[WHAT IS EXPECTED]
Among the lines below, return each one that contains the word "condiciones".

[DATA FOR THIS TASK]
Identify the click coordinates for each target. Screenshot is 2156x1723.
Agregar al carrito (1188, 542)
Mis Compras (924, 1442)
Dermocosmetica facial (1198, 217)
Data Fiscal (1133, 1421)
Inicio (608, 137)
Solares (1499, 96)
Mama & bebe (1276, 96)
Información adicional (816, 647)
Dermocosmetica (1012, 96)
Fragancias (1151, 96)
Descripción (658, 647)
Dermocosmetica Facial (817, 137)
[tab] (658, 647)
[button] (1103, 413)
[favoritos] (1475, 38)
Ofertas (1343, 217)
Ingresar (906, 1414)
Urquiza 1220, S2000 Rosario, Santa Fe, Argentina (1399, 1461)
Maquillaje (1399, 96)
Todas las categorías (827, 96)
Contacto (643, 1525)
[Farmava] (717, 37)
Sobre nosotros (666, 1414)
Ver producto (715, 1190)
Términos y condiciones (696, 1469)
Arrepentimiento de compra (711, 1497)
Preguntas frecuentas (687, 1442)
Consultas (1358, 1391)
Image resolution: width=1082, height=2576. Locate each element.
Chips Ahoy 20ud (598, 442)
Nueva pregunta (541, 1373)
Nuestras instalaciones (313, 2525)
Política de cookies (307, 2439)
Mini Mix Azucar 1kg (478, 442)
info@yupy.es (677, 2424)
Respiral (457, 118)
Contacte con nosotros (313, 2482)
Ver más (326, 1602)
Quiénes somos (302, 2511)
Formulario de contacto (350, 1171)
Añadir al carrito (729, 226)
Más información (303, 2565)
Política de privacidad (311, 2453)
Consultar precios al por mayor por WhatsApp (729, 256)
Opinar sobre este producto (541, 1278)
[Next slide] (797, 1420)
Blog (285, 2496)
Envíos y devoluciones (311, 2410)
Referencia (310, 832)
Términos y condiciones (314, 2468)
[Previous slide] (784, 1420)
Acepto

[SOLUTION TO THIS PROBLEM]
Términos y condiciones (696, 1469)
Términos y condiciones (314, 2468)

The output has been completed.